The annual hoopla surrounding the NFL playoffs has stirred its ruckus once again. With this year’s climax staged for New York(NJ really), an anticipant atmosphere has fueled the typical talk show mumblings and radio rumblings. Nevertheless, the NFL playoff model has been idolized by fellow sports leagues for its competitive balance, dramatic outcomes, and concise format. Television networks gush over revenue from playoff streaming, which rise year after year. Short and sweet, the NFL playoffs are the princess in the financial hierarchy of televised pro sports. To change what is already pristine would be to thrust a dagger into the heart of a royal moneymaker.

Recently, a distant uproar surfaced proposing the idea that the playoffs be expanded.
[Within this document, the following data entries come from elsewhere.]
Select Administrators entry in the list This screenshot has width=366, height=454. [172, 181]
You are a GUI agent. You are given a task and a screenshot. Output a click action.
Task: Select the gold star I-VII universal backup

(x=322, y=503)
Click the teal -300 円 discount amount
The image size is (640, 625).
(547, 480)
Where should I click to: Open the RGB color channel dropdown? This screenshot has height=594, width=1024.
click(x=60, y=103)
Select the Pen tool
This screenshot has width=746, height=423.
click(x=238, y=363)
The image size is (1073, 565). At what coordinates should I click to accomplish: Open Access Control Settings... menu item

Notorious Cowboys owner Jerry Jones, whose club watched the playoffs for the fourth straight season, told 105.3 The Fan that expanding the playoffs would “… just [create] that much more excitement and that much more interest for people in [those communities whose teams qualify]. So I fall on the side of the ledger that would increase the playoffs.” Even though Jones’ Cowboys wouldn’t have qualified for the tournament win expanded form, it’s clear that Jones is frustrated that his own “community” hasn’t been able to engross themselves in playoff frenzy. A playoff fever in Dallas would offer Jones publicity and profits unrivaled by any gimmicky concert or minuscule event he could book. Clearly, Jones has his own agenda for voicing such concerns.
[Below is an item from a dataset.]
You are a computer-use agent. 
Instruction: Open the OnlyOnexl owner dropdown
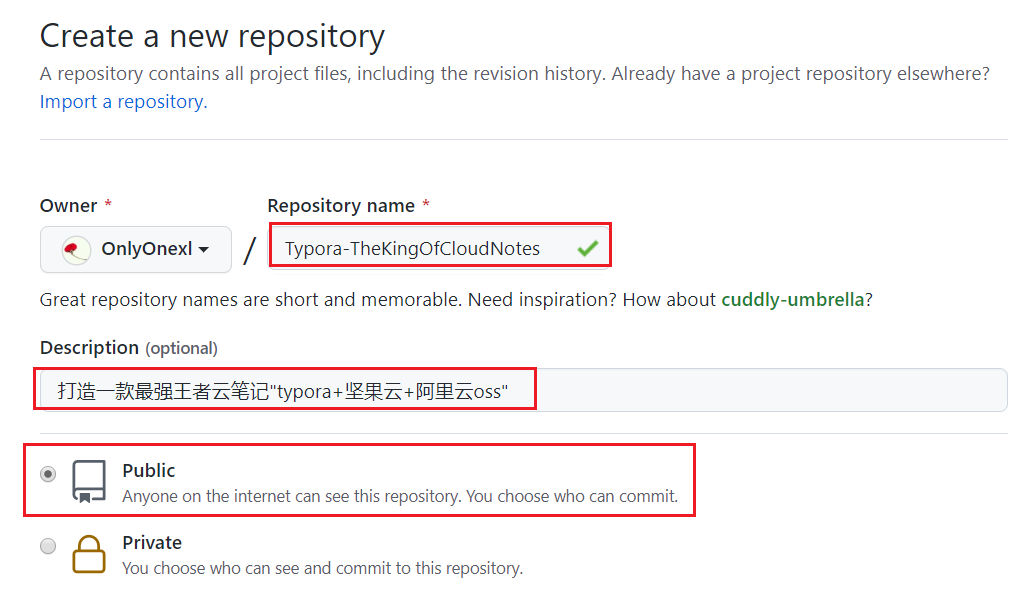(135, 250)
Jones’ bias in this interview brushes the shortcomings connected with extending the playoffs under the proverbial rug. If there were to be two extra teams added to each conference—tallying sixteen teams overall—the beauty of the league’s weekend schedule would be lost. A four-team expansion would mean that eight games would need to be played in the first round. Twenty-four hours of television couldn’t realistically fit into a 48-hour television schedule, meaning that the schedule would have to spread out more than two days. In a league where the suspense is built up in anticipation from Sunday to Sunday, the NFL would undoubtedly lose viewership by expanding the slate.
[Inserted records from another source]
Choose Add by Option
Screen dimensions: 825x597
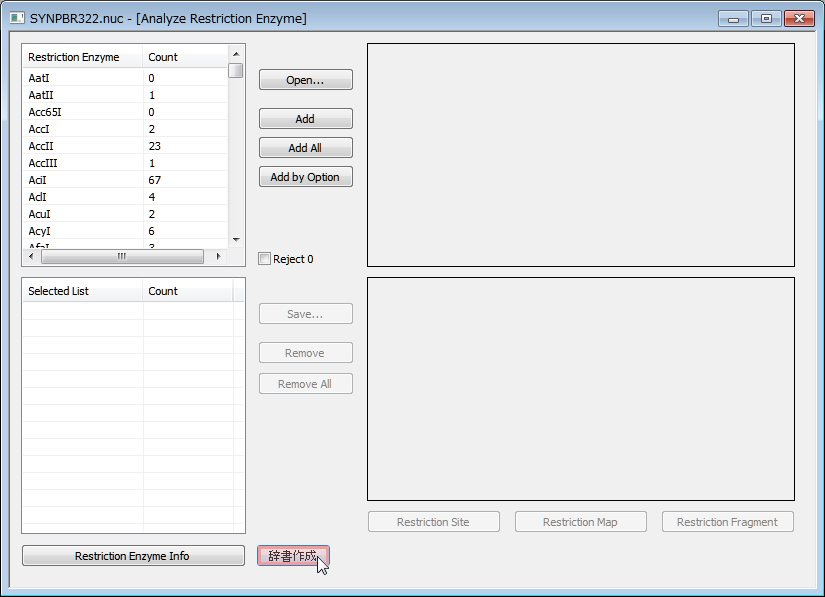[305, 177]
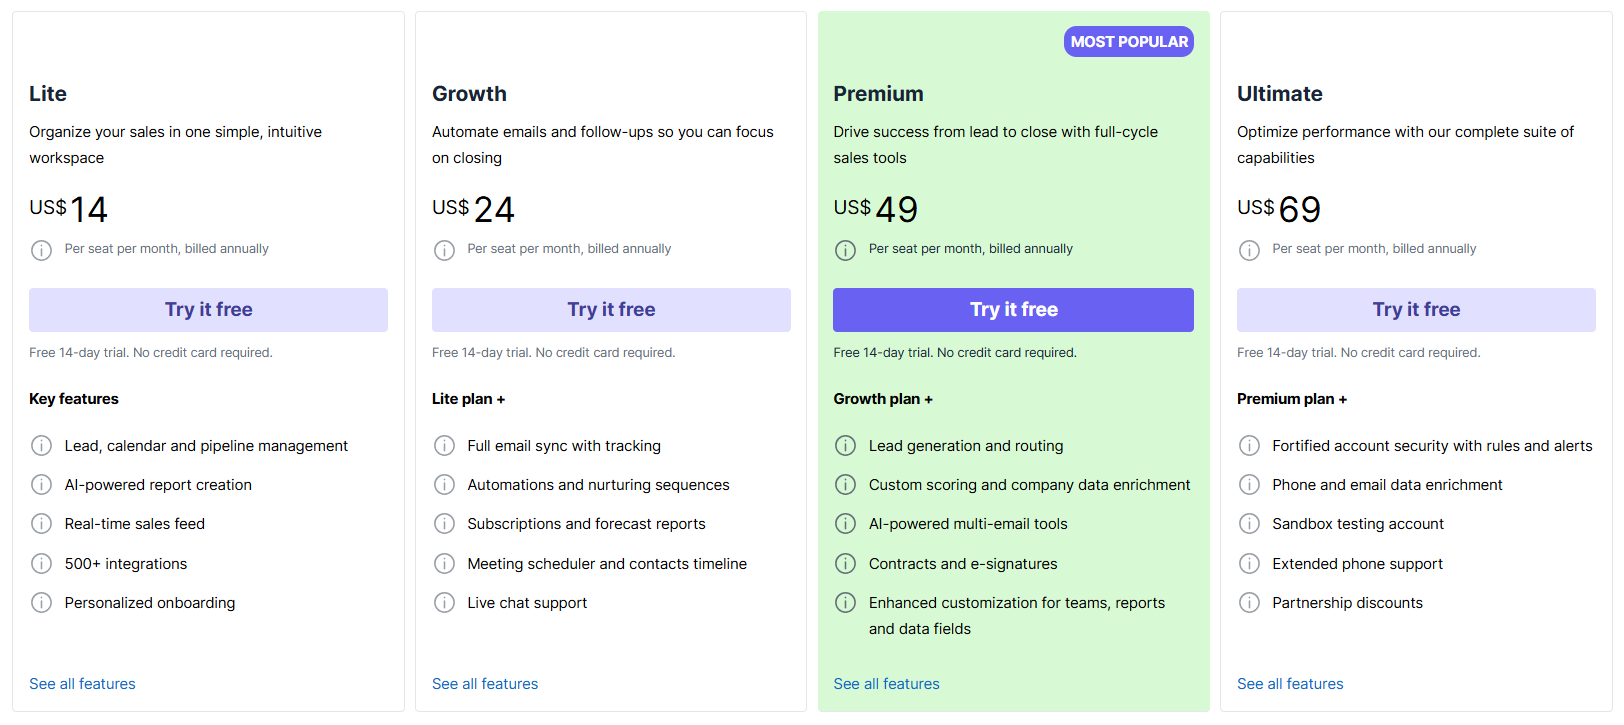Click Try it free under Ultimate plan
Viewport: 1624px width, 725px height.
tap(1416, 310)
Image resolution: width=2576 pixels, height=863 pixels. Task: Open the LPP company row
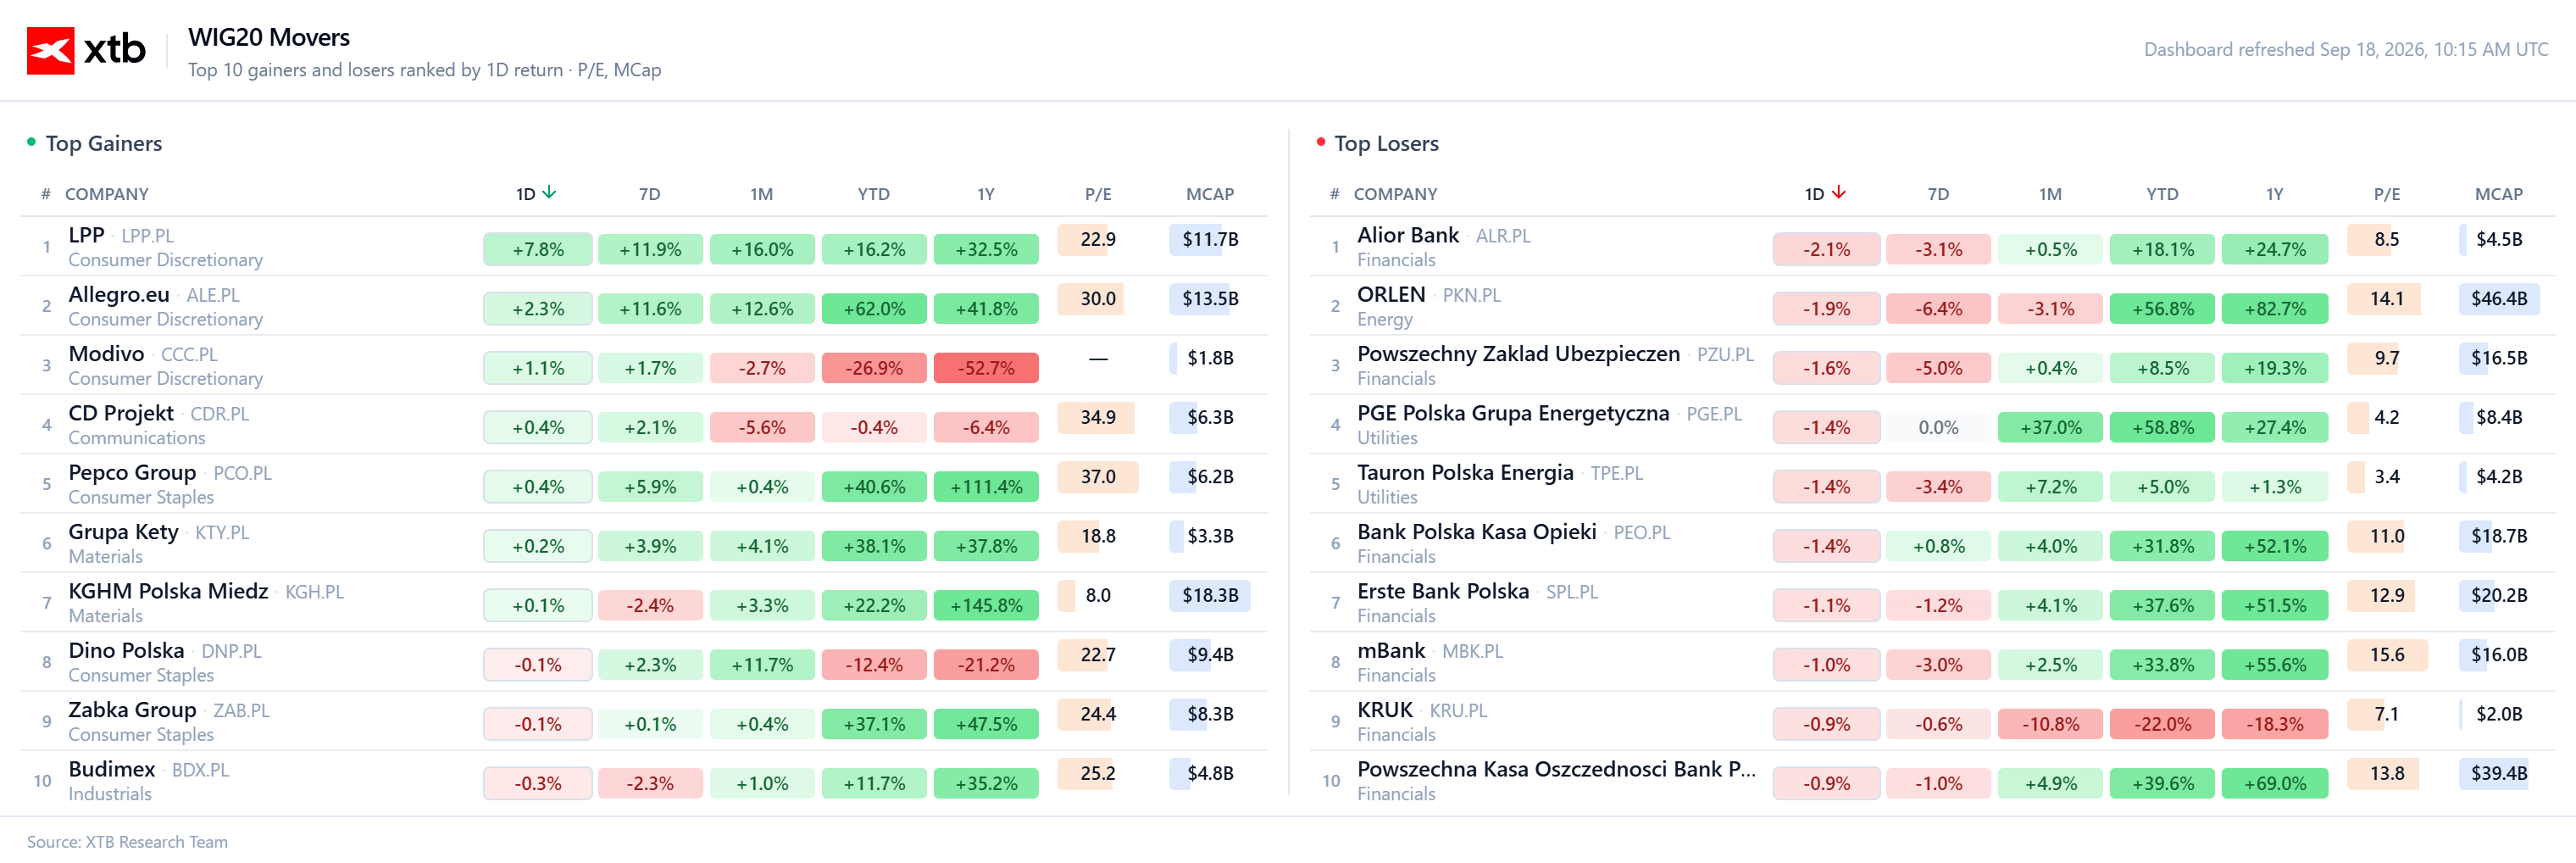644,246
More importantly, adding two more teams to each conference would eliminate the luxury of a bye in the first round. Currently, the first and second seeded teams would have earned a be into the second round, giving them a cherished week of rest. Should the delicate schedule be tampered with, there would be no conceivable advantage to being the second seed. While The first seed would earn home field advantage for the entire tournament, seed two would be left without constellation. This means that, towards the end of the regular season, teams out of contention for the first seed will rest players, seeing no advantage to coming in second. The competition of the final few games would decrease significantly, leaving a weaker product on the field.

Even amidst pleas from powerful, yet truly desperate owners, the NFL needs to stand pat on its current playoff schedule. After all, a princess would never listen to a band of bungling court jesters.